This is called counting your chickens before they hatch.


----------



## happygoth (Oct 8, 2021)

KarmaToBurn said:


> I must be old, I remember when the incentive to work your scheduled shift was that you got to keep your job... #Failing


Ha, right? I got into a discussion on Reddit with some dude who was arguing that the employees have all the power and should be able to do what they want because the companies need them. They couldn't seem to wrap their mind around a job being a responsibility and that the relationship should be give and take, mutually beneficial.


----------



## seasonaldude (Oct 8, 2021)

happygoth said:


> Ha, right? I got into a discussion on Reddit with some dude who was arguing that the employees have all the power and should be able to do what they want because the companies need them. They couldn't seem to wrap their mind around a job being a responsibility and that the relationship should be give and take, mutually beneficial.



Workers do have more power, should they choose to utilize it. A job is only "mutually beneficial" because we accept a societal structure that makes everyday people work for bosses in order to earn enough money to survive. We produce more money than what we get paid and the bosses get the difference. The bosses, of course, provide the means of the production. Something...something....Workers of the world unite. You have nothing to lose but your chains. Seize the means of production.
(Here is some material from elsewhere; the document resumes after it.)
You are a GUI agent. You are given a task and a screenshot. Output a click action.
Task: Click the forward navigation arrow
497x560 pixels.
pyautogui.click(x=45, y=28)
In the absence of the much needed worldwide socialist revolution, yeah, don't be a dumbass. Show up for work. Capitalism sucks, but it's not going away because someone on Reddit read the Cliff Notes to Das Kapital.


----------



## CosmicFish (Oct 8, 2021)

SuperTarget said:


> Complete opposite problem at my store.. my SD had 1000 hours in Sept extra to spend and was allowing any and all overtime to complete workload.
> We are short on staff so we make up for it with overtime. Target is giving us the payroll/resources to get the work done we just don’t have the TMs


Same here. We are trying to keep up with the workload without enough staff. HR is hiring but we are losing people as fast as they are hiring and some of the people they hire don't stay. Our store was just approved to go to $17/hr base TM pay and a big reason corporate greenlit our application was the intense competition for workers in the area. When Costco, Best Buy, grocery and fast food are paying more than Target, guess where all the workers are going? The store is on track to finish out the year at $80+ million so we now have a permanent overnight crew for Inbound and Fulfillment but are really struggling to hire in those areas. Almost every area of the store has been giving out OT. Our management is hopeful the $17/hr will help with hiring but the clock is ticking down to Q4. If we don't get people in here fast the holiday season is going to be ugly.


----------



## qmosqueen (Oct 9, 2021)

Target employees, disappointed by raises, speak out on fortune cookie controversy
					

Employees of a Target Distribution Center in Charleston Township said they became the target of a joke  one day after being informed they wouldn't get the raise they'd been hoping for. Target officials later called a meeting at the center to apologize, saying it was unintentional. On Wednesday...




					wwmt.com


----------



## Florida Dawg (Oct 10, 2021)

seasonaldude said:


> Workers do have more power, should they choose to utilize it. A job is only "mutually beneficial" because we accept a societal structure that makes everyday people work for bosses in order to earn enough money to survive. We produce more money than what we get paid and the bosses get the difference. The bosses, of course, provide the means of the production. Something...something....Workers of the world unite. You have nothing to lose but your chains. Seize the means of production.
> 
> In the absence of the much needed worldwide socialist revolution, yeah, don't be a dumbass. Show up for work. Capitalism sucks, but it's not going away because someone on Reddit read the Cliff Notes to Das Kapital.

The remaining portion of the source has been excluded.